Dave Stevens, Brennan IT and Secure Telecom

36 On targeting consumer wants and needs

By using the internet we’re able to better understand who our customers are so we can ensure that the content that we push to them is content that they are interested in and the advertising that we push to them is also advertising that they’re interested in. There’s no point showing me advertisements on handbags because I’m not interested in handbags. So that’s the kind of targeted profiling system that we’re building which allows content and advertising to be targeted towards individuals.

Dominic Carosa, Destra

37 On starting up the hard way

I had no idea how to sell anything. I’ve never sold anything in my life and when I had this green goo in a jar I didn’t know what to do with it. I knocked on the doors of everyone and the doors were slammed in my face. I had no selling skills whatsoever but I started at the local markets and I demonstrated the product there.

When there was obvious success, I tried the shopping centres and then I ended up on television presenting the product on national television. It was an instant hit and that was the turning point. I advertised the Nad’s brand for four years on national television in Australia, selling direct to the public. People picked up the phone and ordered the product and I sent it to them wherever they were, and then we entered the retail sector in 1997.

Sue Ismiel, Nad’s

38 On generating book sales out of online forums

The forum’s fabulous. People love it and we just watch and make sure that people aren’t being abusive or whatever, but really I’m into free speech. It’s a very very successful website for orders and I’m really looking forward to the new website. We’re also producing new products this year. The next 12 months there’s some big things that are on the agenda for Symply Too Good To Be True. My goal is to go on Oprah so if anyone knows Oprah…

Annette Sym, Symply Too Good To Be True

39 On boosting sales via a compelling consumer benefit

Going back 20 years, the Trading Post introduced this concept of pay only if you sell. I thought that was a pretty compelling consumer message, and online what we did was we introduced $10 total cost, so we basically backed ourselves and said “we’ll only ask for money once” because we believe what we do works. So it was simply $10 total cost, no more to pay, and it was a compelling consumer message. And I think that what happened was we were able to grow our inventory and more importantly grow the fact that consumers were getting a result and happy to tell their friends.

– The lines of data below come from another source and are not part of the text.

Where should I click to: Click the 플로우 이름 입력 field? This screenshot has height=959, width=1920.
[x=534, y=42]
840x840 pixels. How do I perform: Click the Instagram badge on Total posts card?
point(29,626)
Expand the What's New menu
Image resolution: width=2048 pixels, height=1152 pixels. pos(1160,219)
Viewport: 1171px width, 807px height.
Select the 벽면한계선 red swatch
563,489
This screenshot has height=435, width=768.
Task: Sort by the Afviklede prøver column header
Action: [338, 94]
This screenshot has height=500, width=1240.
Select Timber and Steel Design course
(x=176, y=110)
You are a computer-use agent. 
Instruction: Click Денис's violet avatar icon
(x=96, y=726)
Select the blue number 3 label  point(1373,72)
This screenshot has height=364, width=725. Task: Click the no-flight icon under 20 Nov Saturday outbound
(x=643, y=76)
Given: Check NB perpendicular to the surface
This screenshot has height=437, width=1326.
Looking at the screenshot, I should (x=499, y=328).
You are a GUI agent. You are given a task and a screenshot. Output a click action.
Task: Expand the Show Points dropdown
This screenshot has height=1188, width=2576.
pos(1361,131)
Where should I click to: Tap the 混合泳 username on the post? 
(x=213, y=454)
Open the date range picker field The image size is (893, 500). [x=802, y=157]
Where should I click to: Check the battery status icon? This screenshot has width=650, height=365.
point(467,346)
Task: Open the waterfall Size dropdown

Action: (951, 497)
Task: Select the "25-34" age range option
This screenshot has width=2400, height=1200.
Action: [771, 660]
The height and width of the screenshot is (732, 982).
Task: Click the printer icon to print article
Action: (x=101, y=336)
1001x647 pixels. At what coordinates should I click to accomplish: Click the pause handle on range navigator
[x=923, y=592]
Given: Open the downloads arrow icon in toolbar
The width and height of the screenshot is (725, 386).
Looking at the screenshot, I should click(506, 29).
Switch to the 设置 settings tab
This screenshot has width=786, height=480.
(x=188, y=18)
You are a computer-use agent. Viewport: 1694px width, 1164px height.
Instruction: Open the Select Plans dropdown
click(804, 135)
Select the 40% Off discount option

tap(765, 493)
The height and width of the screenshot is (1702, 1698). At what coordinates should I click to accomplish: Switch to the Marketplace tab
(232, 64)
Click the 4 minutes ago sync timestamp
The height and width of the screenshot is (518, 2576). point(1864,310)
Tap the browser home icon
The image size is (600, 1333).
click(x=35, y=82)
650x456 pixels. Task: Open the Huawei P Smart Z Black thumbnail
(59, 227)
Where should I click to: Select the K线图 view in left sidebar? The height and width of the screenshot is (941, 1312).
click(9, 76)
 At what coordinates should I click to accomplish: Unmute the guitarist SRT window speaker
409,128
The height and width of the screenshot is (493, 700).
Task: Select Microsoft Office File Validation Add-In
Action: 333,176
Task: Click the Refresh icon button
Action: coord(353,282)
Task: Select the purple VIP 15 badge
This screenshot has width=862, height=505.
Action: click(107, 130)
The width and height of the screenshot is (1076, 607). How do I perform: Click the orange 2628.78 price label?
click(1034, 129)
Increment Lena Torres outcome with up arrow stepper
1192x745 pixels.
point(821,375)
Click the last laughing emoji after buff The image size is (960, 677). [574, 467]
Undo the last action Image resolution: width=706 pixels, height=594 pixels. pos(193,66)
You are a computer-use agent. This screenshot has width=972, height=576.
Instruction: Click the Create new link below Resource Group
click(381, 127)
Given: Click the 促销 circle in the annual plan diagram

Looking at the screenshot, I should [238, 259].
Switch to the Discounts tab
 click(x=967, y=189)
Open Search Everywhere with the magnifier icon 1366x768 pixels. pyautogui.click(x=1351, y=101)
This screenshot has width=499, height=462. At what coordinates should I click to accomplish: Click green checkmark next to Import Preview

Greg Roebuck, carsales.com.au

40 On the value of local knowledge

We were investigating a couple of sales channels for markets where we had challenges to get into, so we negotiated with a group in Japan and in Korea who have a large sales force, and we don’t have Japanese or Korean language abilities so it makes sense to use channel partners into those countries for both the language and the existing contacts that they have.